2. The refractory fiber melting furnace electrode support moving device of claim 1, wherein: the utility model discloses a motor, including fixing base (20), bracing piece (19), motor, gear wheel, screw rod (24), screw hole (25) are equipped with on fixing base (20), bevel gear one (22) are articulated with sliding shell (21), bevel gear two (23) and bevel gear one (22) meshing, bevel gear two (23) and threaded rod (24) fixed connection, motor four (26) output and bevel gear one (22) fixed connection.

3. The refractory fiber melting furnace electrode support moving device of claim 1, wherein: the first connecting rods (6) are arranged on two sides of the rotating ring (5).

4. The refractory fiber melting furnace electrode support moving device of claim 1, wherein: the connecting direction of the second connecting rod (7) and the rotating ring (5) is perpendicular to the connecting direction of the first connecting rod (6) and the rotating ring (5).
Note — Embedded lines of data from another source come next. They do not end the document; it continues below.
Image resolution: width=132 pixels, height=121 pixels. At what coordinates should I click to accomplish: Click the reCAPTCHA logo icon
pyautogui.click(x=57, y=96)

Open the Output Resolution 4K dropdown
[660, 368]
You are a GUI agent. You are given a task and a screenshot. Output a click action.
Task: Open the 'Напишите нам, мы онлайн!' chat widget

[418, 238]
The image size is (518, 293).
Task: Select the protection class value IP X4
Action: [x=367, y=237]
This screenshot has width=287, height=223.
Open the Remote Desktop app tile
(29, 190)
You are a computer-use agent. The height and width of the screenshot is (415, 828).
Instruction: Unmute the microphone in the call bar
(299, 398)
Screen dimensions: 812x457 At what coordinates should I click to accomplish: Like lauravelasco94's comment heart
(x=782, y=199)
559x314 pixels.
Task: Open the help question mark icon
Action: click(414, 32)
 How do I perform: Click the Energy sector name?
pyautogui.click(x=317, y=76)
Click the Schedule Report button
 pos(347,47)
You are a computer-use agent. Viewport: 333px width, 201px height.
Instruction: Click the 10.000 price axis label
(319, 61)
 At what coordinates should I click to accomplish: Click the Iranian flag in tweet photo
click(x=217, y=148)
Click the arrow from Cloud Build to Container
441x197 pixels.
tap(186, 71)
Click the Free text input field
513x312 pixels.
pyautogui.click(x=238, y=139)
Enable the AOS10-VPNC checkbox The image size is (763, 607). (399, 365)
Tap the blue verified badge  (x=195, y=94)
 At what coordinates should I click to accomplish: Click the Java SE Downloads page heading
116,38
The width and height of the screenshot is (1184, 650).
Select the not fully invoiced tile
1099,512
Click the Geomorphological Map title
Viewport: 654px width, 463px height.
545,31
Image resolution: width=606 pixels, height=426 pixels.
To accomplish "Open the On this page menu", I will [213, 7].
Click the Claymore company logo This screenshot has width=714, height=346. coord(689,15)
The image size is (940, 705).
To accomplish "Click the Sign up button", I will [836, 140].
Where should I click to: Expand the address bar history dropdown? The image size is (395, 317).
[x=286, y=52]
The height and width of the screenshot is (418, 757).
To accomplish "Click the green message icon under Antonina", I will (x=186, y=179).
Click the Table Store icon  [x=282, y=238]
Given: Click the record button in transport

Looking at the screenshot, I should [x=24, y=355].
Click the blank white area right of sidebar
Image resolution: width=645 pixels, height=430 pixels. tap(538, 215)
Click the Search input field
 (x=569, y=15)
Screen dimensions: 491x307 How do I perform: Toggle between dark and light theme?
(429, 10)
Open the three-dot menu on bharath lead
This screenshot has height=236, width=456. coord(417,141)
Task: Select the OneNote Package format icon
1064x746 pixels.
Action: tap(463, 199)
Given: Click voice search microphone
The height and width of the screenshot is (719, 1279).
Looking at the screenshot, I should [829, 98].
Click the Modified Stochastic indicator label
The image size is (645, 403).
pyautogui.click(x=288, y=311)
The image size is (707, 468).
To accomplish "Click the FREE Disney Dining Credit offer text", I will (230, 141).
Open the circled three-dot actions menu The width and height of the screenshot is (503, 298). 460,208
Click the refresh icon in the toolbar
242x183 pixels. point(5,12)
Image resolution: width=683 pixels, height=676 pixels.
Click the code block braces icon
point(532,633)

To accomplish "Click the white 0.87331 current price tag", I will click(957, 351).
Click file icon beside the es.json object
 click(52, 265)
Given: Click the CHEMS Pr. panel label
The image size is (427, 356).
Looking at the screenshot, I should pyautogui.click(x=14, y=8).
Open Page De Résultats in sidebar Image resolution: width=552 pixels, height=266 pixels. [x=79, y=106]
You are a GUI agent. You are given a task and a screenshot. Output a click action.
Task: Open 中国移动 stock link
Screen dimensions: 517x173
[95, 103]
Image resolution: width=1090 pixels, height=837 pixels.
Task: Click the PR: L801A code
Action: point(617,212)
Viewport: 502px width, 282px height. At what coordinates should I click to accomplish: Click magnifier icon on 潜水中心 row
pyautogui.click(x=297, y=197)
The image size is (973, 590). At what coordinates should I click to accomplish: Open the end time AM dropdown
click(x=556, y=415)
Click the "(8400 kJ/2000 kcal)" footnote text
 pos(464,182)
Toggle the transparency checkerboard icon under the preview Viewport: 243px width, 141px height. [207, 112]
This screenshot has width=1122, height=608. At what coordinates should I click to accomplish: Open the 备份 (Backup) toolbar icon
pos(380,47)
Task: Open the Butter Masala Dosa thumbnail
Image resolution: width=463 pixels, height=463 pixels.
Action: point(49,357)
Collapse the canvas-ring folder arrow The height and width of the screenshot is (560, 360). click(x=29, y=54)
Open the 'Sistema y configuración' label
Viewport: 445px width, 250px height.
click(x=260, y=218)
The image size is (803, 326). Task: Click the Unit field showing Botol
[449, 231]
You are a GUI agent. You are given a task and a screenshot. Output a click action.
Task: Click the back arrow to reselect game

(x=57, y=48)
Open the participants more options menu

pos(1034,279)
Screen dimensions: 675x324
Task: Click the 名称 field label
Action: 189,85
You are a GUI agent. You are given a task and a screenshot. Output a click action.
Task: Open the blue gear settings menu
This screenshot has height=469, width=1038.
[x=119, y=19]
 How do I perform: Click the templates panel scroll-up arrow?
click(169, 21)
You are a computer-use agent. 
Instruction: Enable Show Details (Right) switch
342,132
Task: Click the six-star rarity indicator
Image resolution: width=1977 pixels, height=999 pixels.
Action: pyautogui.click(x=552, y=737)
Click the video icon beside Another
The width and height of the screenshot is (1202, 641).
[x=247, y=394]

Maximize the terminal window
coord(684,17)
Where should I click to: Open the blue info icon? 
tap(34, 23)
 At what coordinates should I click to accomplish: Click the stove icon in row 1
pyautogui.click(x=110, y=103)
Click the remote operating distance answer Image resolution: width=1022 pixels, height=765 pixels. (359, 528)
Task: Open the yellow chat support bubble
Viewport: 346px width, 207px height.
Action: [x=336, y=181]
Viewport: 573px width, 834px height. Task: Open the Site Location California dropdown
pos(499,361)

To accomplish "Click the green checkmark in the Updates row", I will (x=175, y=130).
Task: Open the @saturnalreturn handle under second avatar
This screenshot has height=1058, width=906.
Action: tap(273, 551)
5. The refractory fiber melting furnace electrode support moving device of claim 1, wherein: and the rotating shafts of the first gear (14) and the second gear (16) are sleeved with a belt (15).

6. The refractory fiber melting furnace electrode support moving device of claim 1, wherein: the fixing piece (17) and the supporting rod (19) are respectively provided with a group at two sides of the gear I (14).

7. The refractory fiber melting furnace electrode support moving device of claim 1, wherein: the threaded hole (25) is in threaded connection with the threaded rod (24).

8. The refractory fiber melting furnace electrode support moving device of claim 1, wherein: one end of the supporting rod (19) is hinged with the fixing piece (17), and the sliding shell (21) is hinged with the other end of the fixing piece (17).